Typically, textually the last part of your file of JAL will be

 
forever loop
	-- do stuff
	-- do more stuff
end loop 

All embedded programs generally have this in the last part of the main program or else the CPU would either halt, or do nops (no operation) instructions till program counter wrapped around to reboot.

if you had a Real Time Operating system or Scheduler, it might be started here, or the loop might just have "suspend" in it.

Basics of Real Time
An embedded system or Real Time system is not about speed, per se, but about timely response. It is best to consider it in terms of data flow and sampling. The inputs read, outputs must be updated at a certain rate and processing between have a maximum latency.

1. Timing and Sampling.
Not all tasks need the same time constraints. Not all inputs or outputs require the same response time. First identify the highest speed input. If it must be polled rather than generating an interrupt, the sample clock must be at least twice as fast (Nyquist). This is the minimum speed then of the master Real Time Clock Interrupt. There may be a limited number of Hardware counters / Interrupts. But really we only need one, and that is more efficient than several in use of Stack, as otherwise they may need to overlap.

Identify all the slower events, sampling and timing required. See if there is a simple common denominator as a faster, but still reasonable clock interrupt. It may be that some intervals required are not an exact integer multiple of this Master Interrupt. In this case the ISR (Interrupt Service Routine) will use two software counters to achieve fractional multiplication. All the higher speed events should be an exact integer multiple. In some cases an inexact multiple is fine.

Example
We need to sample 1200Hz external clock on a pin and read a data pin, but 2400Hz is 416.666..7 micro seconds. Our clock is 64us. In this case simply over-sample faster at 256us, thus 4 counts in software of interrupt. This is 3906.25 Hz which is about 3.25 times, exceeding the minimum x2. Counting 5 ticks would be 320us which would also work and also 6 at 384us. But x7 at 448us is too slow, the 1200Hz is not maybe exactly 1200Hz and not synchronized to the CPU clock. Also the CPU clock may not be exactly as expected. So over-sampling at higher speed reduces jitter and increases margin if the remote system is in error. USART (PC serial Ports) typically over-sample at x4 to x 16.

※ ※ ※

* [TASKS FOR THIS EXERCISE]
a) Why, according to the passage on embedded programming, does the main program typically end in a forever loop? Answer in one to three sentences.
b) Reproduce everything in the passage on embedded programming from "Typically, textually the" down to "a maximum latency.".
The entries play no part in the work here.

* [ENTRIES PROVIDED]
※ ※ ※

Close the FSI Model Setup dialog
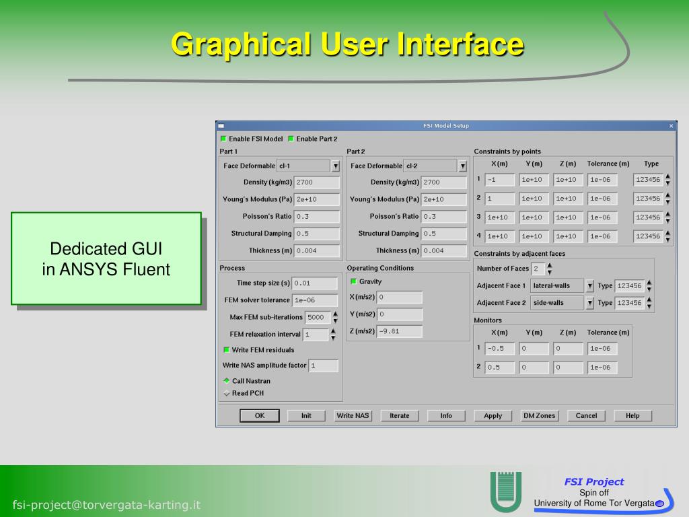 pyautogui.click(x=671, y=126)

※ ※ ※

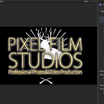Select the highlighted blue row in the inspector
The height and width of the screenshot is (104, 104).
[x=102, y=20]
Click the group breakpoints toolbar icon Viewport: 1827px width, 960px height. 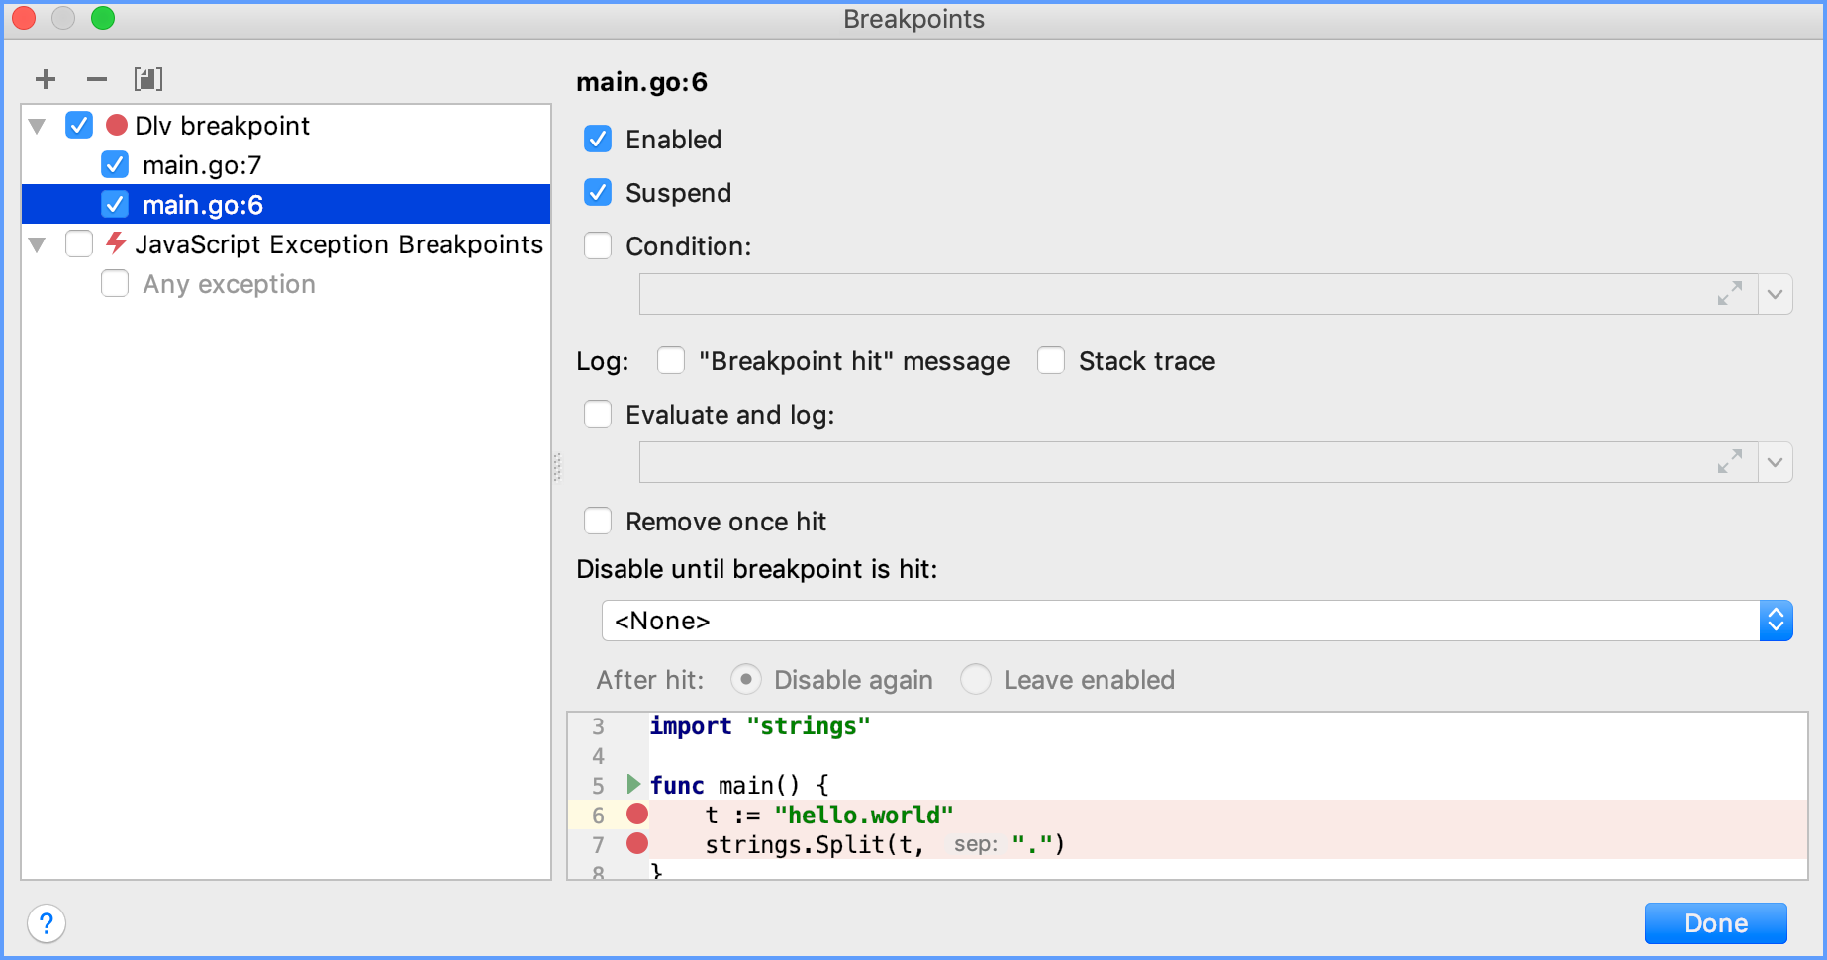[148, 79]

※ ※ ※

* [SOLUTIONS BELOW]
a) Without the loop, the CPU would either halt or execute nops (no-operation instructions) until the program counter wrapped around and caused a reboot.

b)
Typically, textually the last part of your file of JAL will be

 
forever loop
	-- do stuff
	-- do more stuff
end loop 

All embedded programs generally have this in the last part of the main program or else the CPU would either halt, or do nops (no operation) instructions till program counter wrapped around to reboot.

if you had a Real Time Operating system or Scheduler, it might be started here, or the loop might just have "suspend" in it.

Basics of Real Time
An embedded system or Real Time system is not about speed, per se, but about timely response. It is best to consider it in terms of data flow and sampling. The inputs read, outputs must be updated at a certain rate and processing between have a maximum latency.